Zugleich ist absehbar, dass Patientinnen und Patienten auf andere, häufig kostenintensivere Behandlungen ausweichen werden.
„Das ist keine Einsparung, sondern eine Verlagerung von Kosten“, so Stammer. Der Gesetzentwurf betrifft damit nicht nur einzelne Leistungen, sondern ein grundlegendes Prinzip der Versorgung: die Möglichkeit, unterschiedliche medizinische Ansätze miteinander zu verbinden und individuell passende Wege zu wählen.

Anthroposophische Medizin ist seit Jahrzehnten Teil der Versorgung, insbesondere bei chronischen Erkrankungen und in komplexen Behandlungssituationen. „Für viele Menschen geht es nicht um ein Zusatzangebot, sondern um einen festen Bestandteil ihrer Behandlung“, betont Stammer.

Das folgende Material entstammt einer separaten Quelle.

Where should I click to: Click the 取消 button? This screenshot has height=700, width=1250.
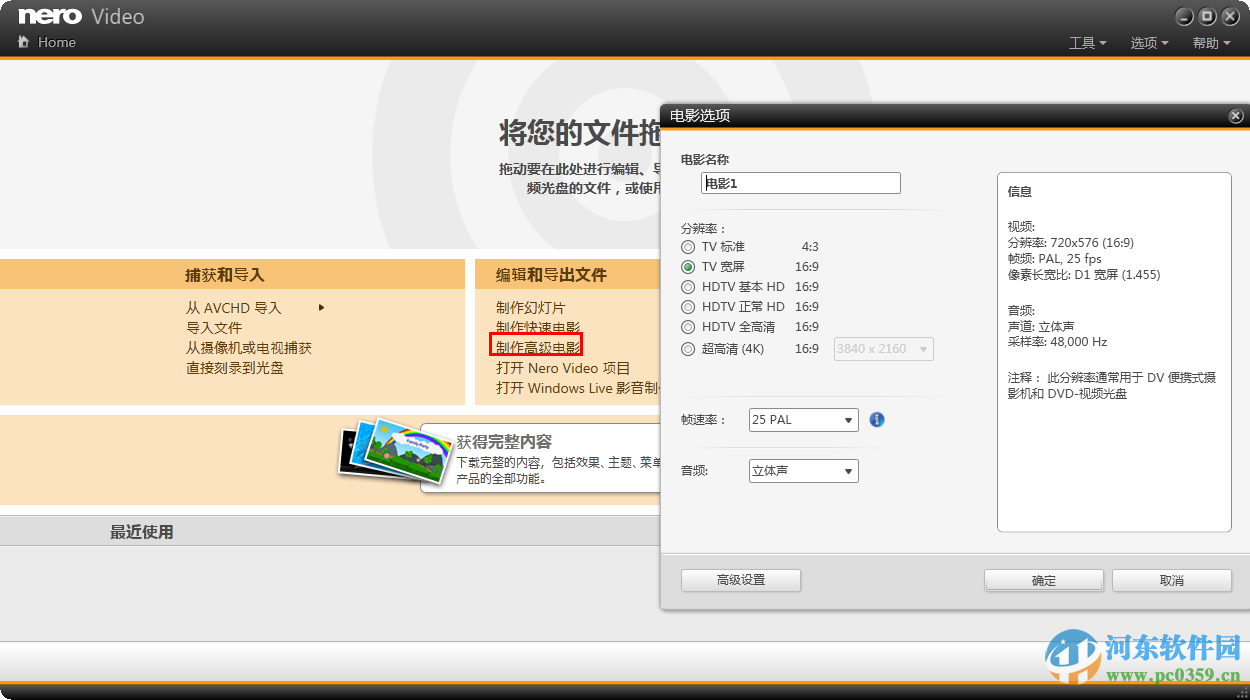pos(1171,580)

Besonders widersprüchlich erscheint die gesundheitspolitische Einordnung: Im Koalitionsvertrag wird die Förderung von Naturheilkunde und Integrativer Medizin ausdrücklich benannt. Der Gesetzentwurf geht in die entgegengesetzte Richtung. „Die Politik kündigt an, integrative Medizin zu stärken – und reduziert gleichzeitig ihre Rolle in der Versorgung“, so Stammer.

Für viele Betroffene ist dies eine sehr persönliche Frage. Es geht um Vertrauen, um Erfahrung und um die Möglichkeit, gemeinsam mit Ärztinnen und Ärzten über den eigenen Behandlungsweg zu entscheiden.

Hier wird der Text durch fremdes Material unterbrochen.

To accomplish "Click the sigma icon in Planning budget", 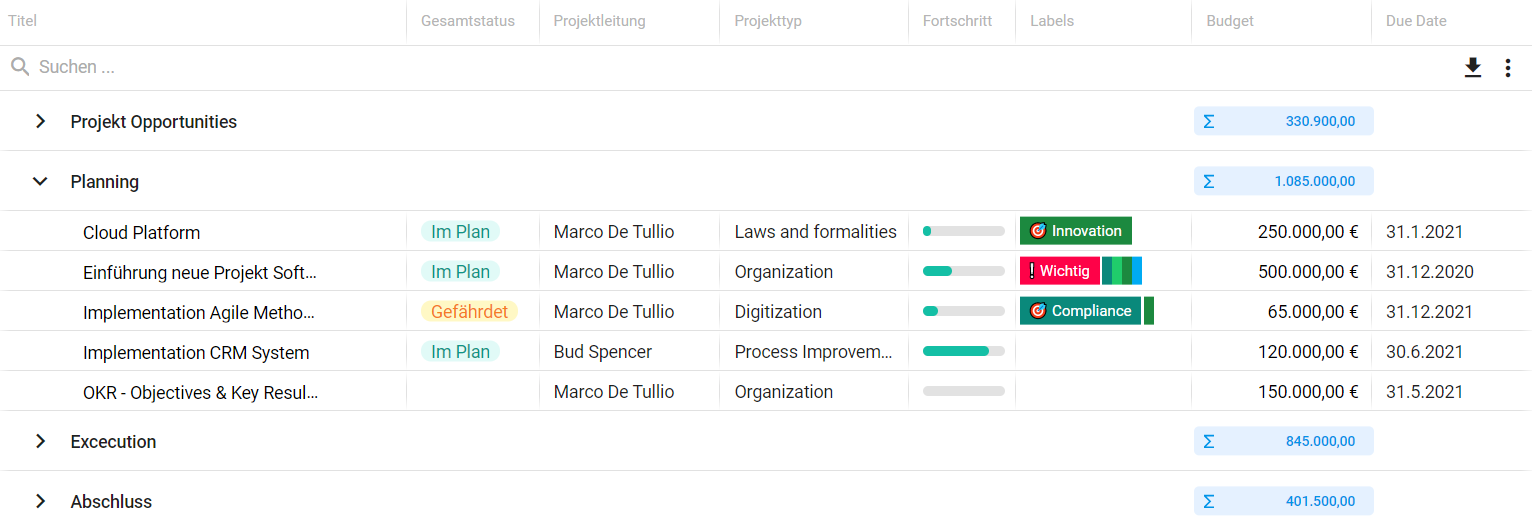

„Gerade bei der eigenen Gesundheit erwarten Menschen Entscheidungsspielraum. Wenn dieser eingeschränkt wird, betrifft das auch das Vertrauen in das System“, erklärt Stammer.

Zudem wird die vorhandene wissenschaftliche und versorgungspraktische Evidenz zur Anthroposophischen Medizin im Gesetzentwurf nicht angemessen berücksichtigt.

Der DAMiD kommt daher zu dem Ergebnis, dass die geplante Regelung in keinem angemessenen Verhältnis zwischen finanzieller Wirkung und versorgungspolitischen Folgen steht.

„Es geht letztlich um die Frage, wie viel Vielfalt und Selbstbestimmung unser Gesundheitssystem zulässt“, fasst Stammer zusammen.

Der DAMiD spricht sich entschieden gegen die vorgesehenen Änderungen aus und fordert eine Überarbeitung des Gesetzentwurfs.

 

Über den DAMiD
Der Dachverband Anthroposophische Medizin in Deutschland e. V. (DAMiD) vertritt als berufsübergreifende Organisation Ärzt:innen, Therapeut:innen, Pflege, Kliniken sowie Hersteller anthroposophischer Arzneimittel.
Er setzt sich für Therapiefreiheit, Methodenpluralismus und eine integrative Medizin in der Versorgung ein.